#### [Trecho do texto]
--
Musicalmente percebe-se que as canções, mesmo sendo individuais, tem que ser entendidas num todo. Napolitano (2001: 264), compara, em mais uma citação de Celso Favaretto, esse LP com o Sergeant Pepper’s dos Beatles, lembrando também por Calvani (1998: 128), colocando que cada música mantém uma relação de diálogo com as demais. As canções são estruturadas (música, letra e arranjos) junto com fragmentos, sejam literários, musicais e sonoros.
Algo que achamos interessante na formulação das músicas do tropicalismo é a música-câmera-na-mão. Algumas músicas procuram apenas “jogar” informações/imagens, como um rápido expositor de slides. Alegria, Alegria de Caetano Veloso é exemplo disso.
--
#### [Instruções do exercício]
Escreva a continuação do trecho sobre as canções do tropicalismo, começando logo após a última frase apresentada.

#### [Seção de dados]
--
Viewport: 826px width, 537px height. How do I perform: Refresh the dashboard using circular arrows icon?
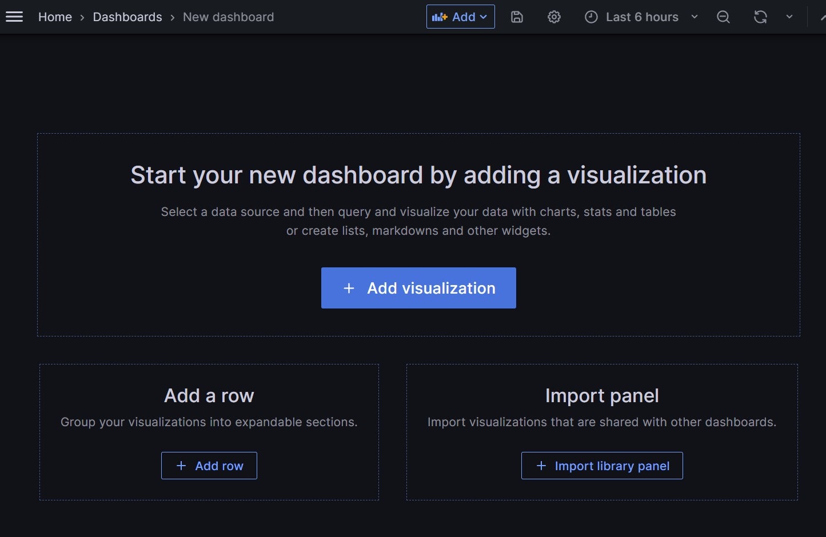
--
#### [Resposta esperada]
A letra de ‘Alegria, Alegria’ é como um filme em que o compositor age como um câmara man que passeia nas ruas de um grande centro urbano, descrevendo imagens que se sucedem como num videoclipe pré-MTV.” (CALVANI, 1998: 130-131)     

No livro Tropicália (DE CARLI & RAMOS, 2008) essa teoria é levantada também.
A canção [Clever Boy Samba] referenciava vários lugares badalados na capital baiana; em Alegria Alegria’, retoma a temática, alarga a poética arte/vida e descreve o rapaz andando na grande Cidade Maravilhosa, olhando pessoas, coisas, o dia iluminado; as coloridas imagens das revistas, com fotos de atrizes de cinema, misturadas com cenas violentas de guerra e flagrantes de viagens espaciais. Para esse caleidoscópio de imagens, imaginou um som meio elétrico, meio pop, que tivesse a ver com movimento, urbanidade: uma ‘letra-câmara-na-mão’ como definiu Décio Pignatari.” (DE CARLI, 2008: 85)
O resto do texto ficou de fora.